What’s the difference between a picture and a photograph
This is a question that I consistently ask all my assistants who work for me over the years. What’s the difference between a picture and a photograph? Seems simple enough yet it takes my assistants a long time to work out a good answer. It took me a very long time to figure out the answer myself. So let’s take a closer look at the question and my answer to the question.
Before we take a look at the answer to this question, I need to start off with a simple statement. Gear doesn’t matter. You can take a photo or a picture with any type of camera, even a mobile phone. Gear plays no part in the difference between the two very similar outcomes. To the laymen, a picture is a photograph but that is simply not true. So what is the difference?

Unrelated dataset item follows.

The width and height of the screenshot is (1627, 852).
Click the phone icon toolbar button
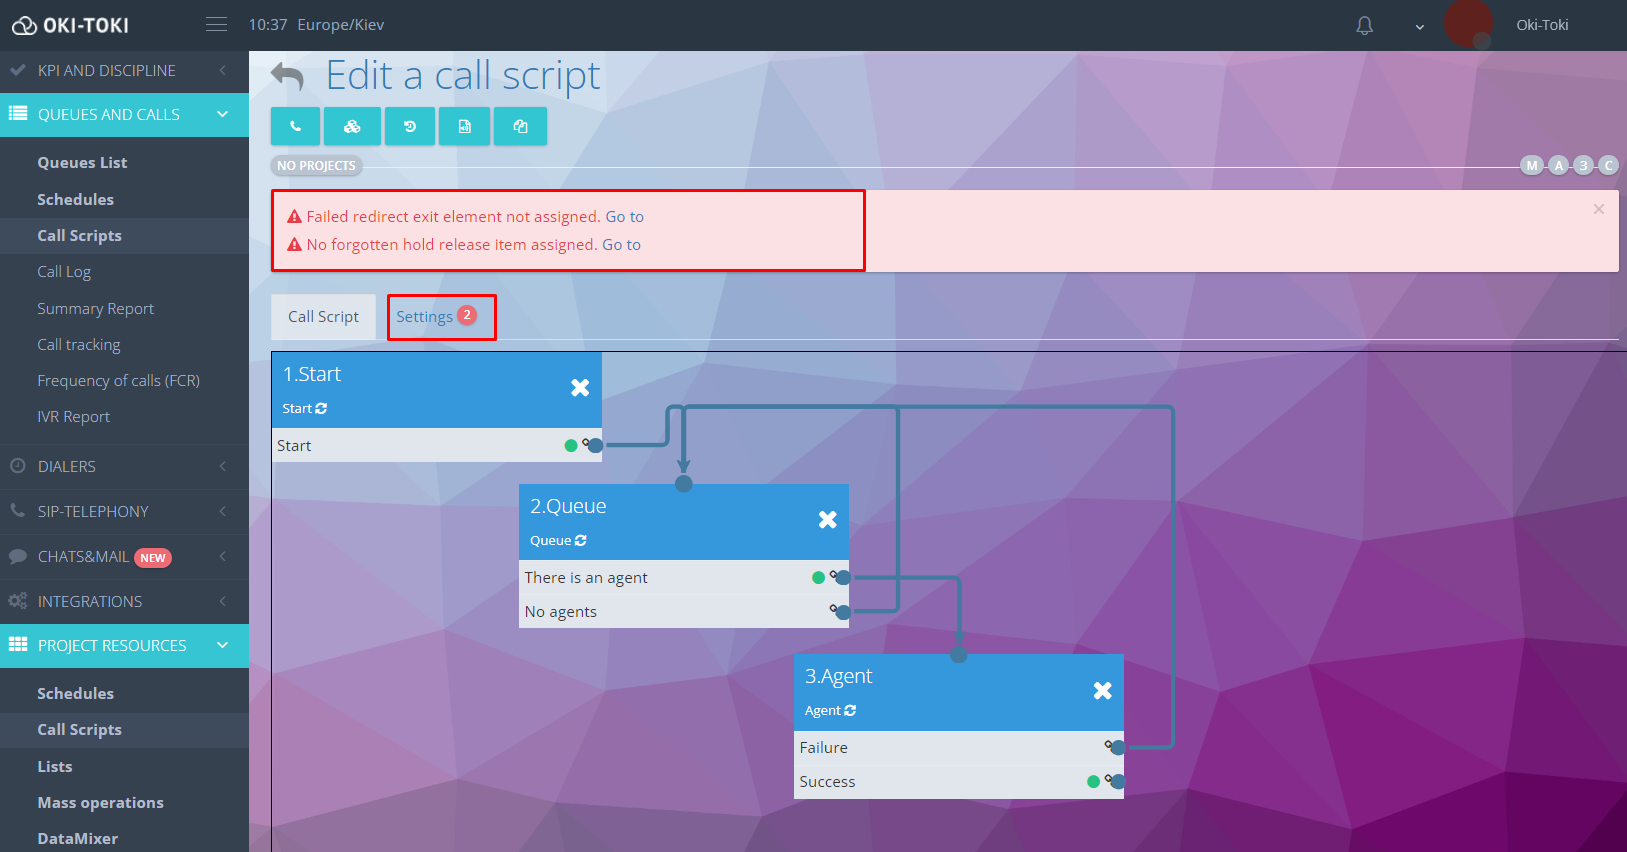pyautogui.click(x=295, y=127)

The image above is clearly a picture, a snapshot(I prefer this term as it leads to less confusion) that I took with my Ricoh GRiii while walking outside my apartment last month. I don’t think anyone would argue with me that this is clearly a snapshot. I saw something interesting, took out my camera and took a shot of it. I could have used my mobile phone or the Ricoh GRiii and it would remain a snapshot. Nothing would change that fact.
The image above is a photograph, taken before one of my jobs in Nanjing China. What is the difference between them? My assistants have given me many answers over the years and I have come up with many different answers over the years but the correct answer, in my opinion, is “Intent”. When I look at someone’s photo, I usually ask myself a series of questions.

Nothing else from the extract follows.